CAULIFLOWER PICCATA RECIPE - NYT COOKING



Cauliflower Piccata Recipe - NYT Cooking image

Piccata sauce — that buttery, briny combination of lemon, butter and capers, silky in texture and tart in flavor — is not just for chicken or swordfish. It’s also a zesty anchor for roasted vegetables. Here, cauliflower is roasted at high heat, which concentrates the flavor, adds nuttiness and encourages caramelization, before being doused with the sauce. Chickpeas make this a fuller vegetarian meal, but leave them out if you’d rather. Piccata dishes are often served with long pasta, which tangle with the tangy sauce, but this one is also great alongside rice or tender-crisp vegetables like blistered green beans. While you are at it, try this sauce with sweet butternut squash, charred broccoli, earthy roasted carrots, golden wedges of cabbage or crispy slices of tofu. To get vegetarian recipes like this one delivered to your inbox, sign up for The Veggie newsletter.

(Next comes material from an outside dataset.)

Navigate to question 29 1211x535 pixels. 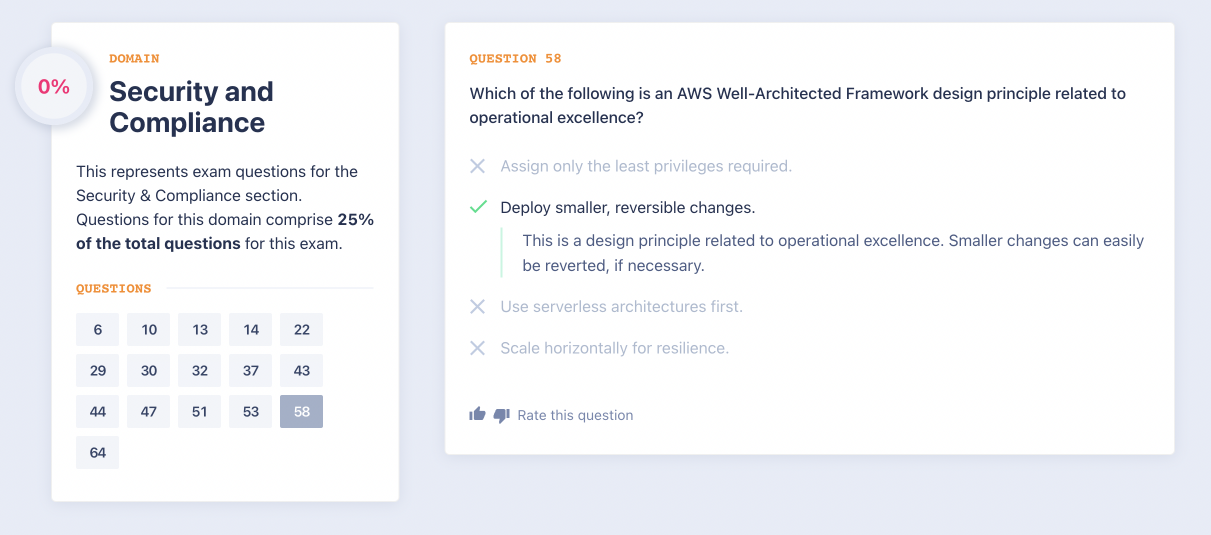98,371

Provided by Hetty McKinnon

Total Time 30 minutes

Yield 4 servings

Number Of Ingredients 13

1 cauliflower, cut into large 2-inch florets
Extra-virgin olive oil
Kosher salt and black pepper, to taste
1 (15-ounce) can chickpeas, drained (optional)
1 shallot, finely diced
3 garlic cloves, finely chopped
1 cup vegetable stock
4 tablespoons unsalted butter
2 tablespoons capers, drained
Zest of 1 lemon
2 tablespoons lemon juice (from 1 lemon)
Parsley, chopped, for garnish
1 lemon, sliced, for serving

Steps:

  • Heat the oven to 425 degrees. Place the cauliflower florets onto a sheet pan and drizzle with 2 to 3 tablespoons of olive oil. Season with kosher salt and black pepper, and roast for 20 to 25 minutes, until the cauliflower is golden and tender. Remove from the oven, add the chickpeas, if using, and toss to combine.
  • Heat a medium skillet to medium-high. Add 1 tablespoon of olive oil and the shallot, and sauté until soft and fragrant, about 1 minute. Add the garlic and cook for 1 minute longer, stirring constantly to keep from scorching. Pour the stock into the pan and simmer until reduced by half, about 4 to 5 minutes. Reduce heat to low, then stir in the butter, capers, lemon zest and juice. Season with 1/2 teaspoon of kosher salt and a few turns of black pepper.
  • To serve, place the cauliflower and chickpeas, if using, on serving plates. Top with the lemon caper sauce. Top with parsley and serve with lemon slices.